After a long ride to Strasbourg, we made it to our final hotel stop—Hotel Maison Rouge, located right on the edge of the historic city center. We were ready for our biggest evening of the trip, dinner at La Fourchette des Ducs, a two-Michelin-star restaurant in Alsace, with Executive Chef Nicolas Stamm. As we walked in, we were led into our own private dining room that overlooked their beautiful courtyard. Sitting down, we viewed our menus, each with a note attached from Chef Nicolas himself. He reminded us, “Dans la vie, il y a deux choses, l’amitié et la gourmandise”—“In life, there are two things, friendship and good food.” The chef even went as far as coming out of the kitchen to take pictures with all of us. The food was absolutely incredible, and it was my first time dining at a Michelin-starred restaurant. The first three bites were a parmesan cone, sausage with horseradish cream, and raw salmon, accompanied by a glass of champagne. Next, we were served a kugelhopf, and our first course, Spanish mackerel with pickled carrots and yogurt. At that time, Chef welcomed us into his kitchen. It was absolutely amazing to see how quietly and precisely everything was coming out of a relatively small space.
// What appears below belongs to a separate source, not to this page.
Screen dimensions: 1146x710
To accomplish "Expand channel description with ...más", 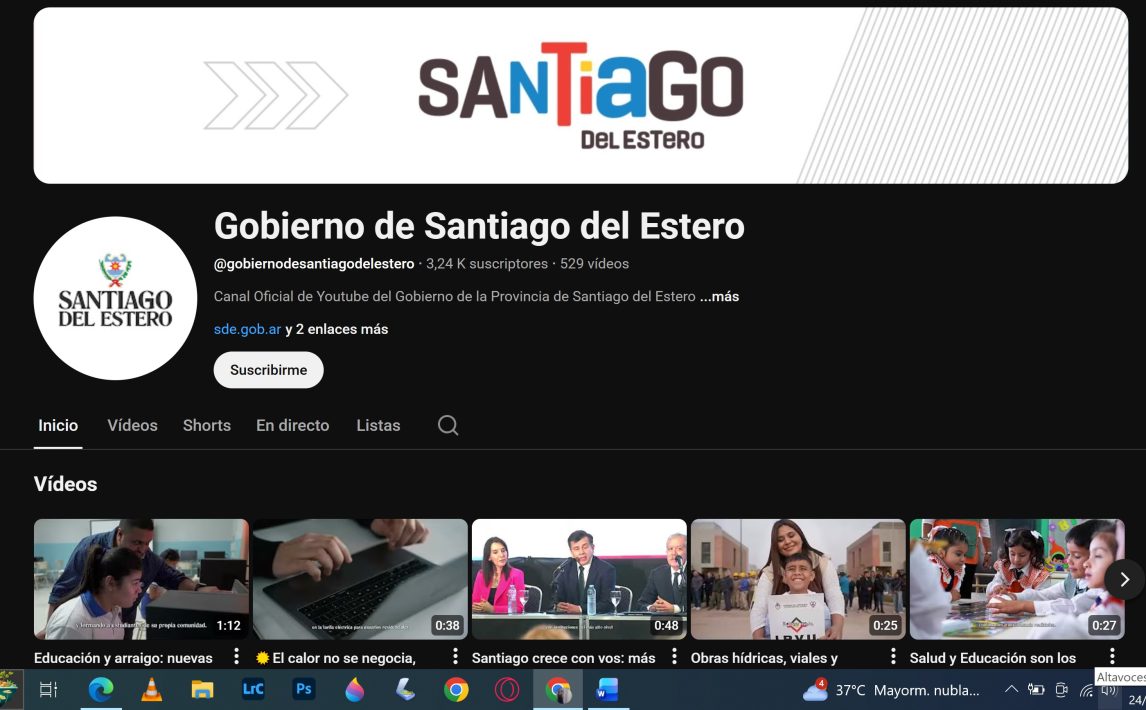I will pyautogui.click(x=719, y=297).
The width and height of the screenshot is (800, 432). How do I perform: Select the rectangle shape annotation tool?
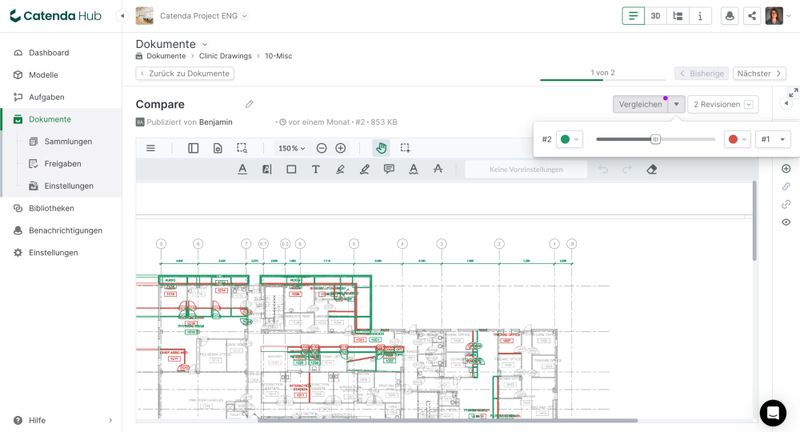[x=291, y=169]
Our first course at La Fourchette des Ducs: mackerel, pickled carrots, yogurt, and cucumber

 

After being reseated, we moved on to our next courses. We enjoyed pea ravioli with brown butter and truffle emulsion; poached fish with zucchini scales and Alsatian sauerkraut; noisette of veal with morels and white asparagus; and my favorite dish of the night—the cheese course featuring a truffled soft polenta with a warm brie cheese mousse. It was incredibly creamy and decadent! We followed this course with a caramel, coffee, and chocolate dessert that I honestly don’t know how to describe, other than as delicious.

Truffled soft polenta, brie mousse, gold

 

Poached fish with zucchini scales, shrimp emulsion, and Alsatian sauerkraut

 

More Memorable Places to Visit

Following an amazing night, we had plenty more to do! The next morning, we visited a winery about 30 minutes away. Our guide, co-owner Martin, showed us all around her vineyards and the village surrounding it. The history of Alsace, and of her village, in particular, are very important to Martin, and it’s reflected in the passion that she puts into her wine. In Alsace, they grow many varietals, including my favorites, Riesling and Gewürztraminer, and we got to taste most of them. With Martin and her brother, we tasted Sylvaner, Pinot Blanc, Riesling, Muscat, Pinot Noir, Pinot Gris, and Gewürztraminer! Each of the wines showcased different flavors and aromas, and I decided to buy a bottle of dry Muscat, which made for the perfect Mother’s Day gift.

Afterwards, we went to Lucien Doriath Duck Farm for a tour and a foie gras lunch. Our first course was duck rillettes spread on good bread with a glass of Cremant D’Alsace, followed by a duo of foie gras: foie gras terrine and seared foie gras served with balsamic reduction and a goat cheese crostini. For our main course, we had duck breast Wellington served with a foie gras emulsion sauce. Our dessert was a brightly acidic, palate-cleansing lemon sorbet.

Foie gras terrine, seared foie gras, goat cheese crostini

 

Many people, myself included, have had a bit of a tumultuous relationship with foie gras—enjoying the taste but questioning whether or not it’s ethically okay to consume it because of the force-feeding process. I won’t go into the details here, but after our tour, I feel much more comfortable; the ducks seemed to be quite happy.

Because we had a big morning and afternoon of eating and drinking, many of us decided to take it easy and sit around Strasbourg in the early evening. For dinner, my friends and I ventured out to get one of Alsace’s most famous dishes: Flammkuchen, or “Alsatian pizza.”  It consists of dough rolled very thin and crackery, topped with cheese, bacon lardons, and onion. It…was… incredible! Even better when you wash it down with the favorite drink of the region: Picon Bière.  Picon Bière is simply adding Picon (a bitter liqueur made from oranges) to a beer.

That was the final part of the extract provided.